Imagine what would happen if J. Edgar Hoover, founder of the FBI, were running the RSPCA. It sounds ridiculous, I know. But suspend your disbelief for a second, and suppose that a crusading individual convinced of his destiny to conduct a campaign against wrong-doing had turned the nation’s favourite animal charity into a quasi-official investigations unit, targeting those people and institutions he personally disapproved of.

He might then seek to publicise the most dramatic or controversial cases of animal neglect and cruelty in order to generate headlines. He might, for example, use intelligence gleaned from investigators tracking fox hunters in a particularly genteel part of the country in order to make an example of them, perhaps to revel in the opportunity to describe them as ‘common criminals’.

Such class-oriented campaigns, along with shocking and bloody exposés of the farming and meat industry, would earn popular support for a time because, as we know, Britain is a nation of animal-lovers. We cannot bear cruelty. Politicians, public figures and entire industries would be frightened of this organisation and so would every pensioner who owned a slightly feeble dog or cat. As the tentacles of a moral crusade on behalf of animals spread out, a knock on the door from Hoover’s RSPCA inspectors would become a terrifying thing.

A culture of obedience inside such an organisation could discourage any challenge to this vehement mission. There would be no knowing who would get picked on next. After hunting, these anthropomorphist G-men might come for horse racing. The Grand National could disappear.

Unthinkable? Let’s hope so. Nevertheless, something is going on at the RSPCA, and every insider to whom I have spoken to points to the chief executive, Gavin Grant. A lifelong Liberal Democrat and former PR guru who has worked for the Body Shop, Mr Grant took over a year ago, pledging to make RSPCA finances his main priority. Insiders say he has opted for ‘in your face’ campaigns, generating some of the most lurid headlines seen about the RSPCA in its nearly 200-year history.

Indeed, so lurid are some of these headlines, involving claims which the RSPCA bitterly disputes, one has the feeling that the charity’s philanthropic founder William Wilberforce would turn in his grave.

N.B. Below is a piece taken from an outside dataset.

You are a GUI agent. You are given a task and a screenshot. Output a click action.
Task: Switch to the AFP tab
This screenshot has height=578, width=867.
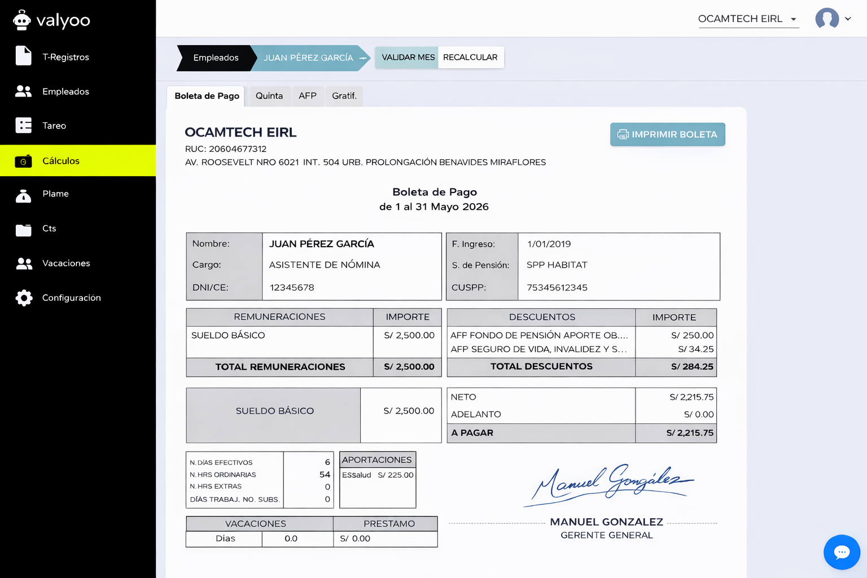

From accusations of involvement in the shooting of a lorry load of ‘lame’ sheep bound for export, to spending £326,000 of their supporters’ money on prosecuting David Cameron’s local hunt, the RSPCA has been involved in so many controversial cases lately that it stands accused of being an animal rights rather than an animal welfare organisation.

The Charity Commission has intervened and a Commons debate was held this week, with MPs questioning the RSPCA’s prosecution policies. There is anxiety about whether its officers should wear uniforms designed to make them look like police, when in truth they have no more power than I have to knock on your door and demand to see whether your pet cat is being treated for its arthritis. Nor does the charity have any special prosecuting powers, though its attitude would lead you to believe it does.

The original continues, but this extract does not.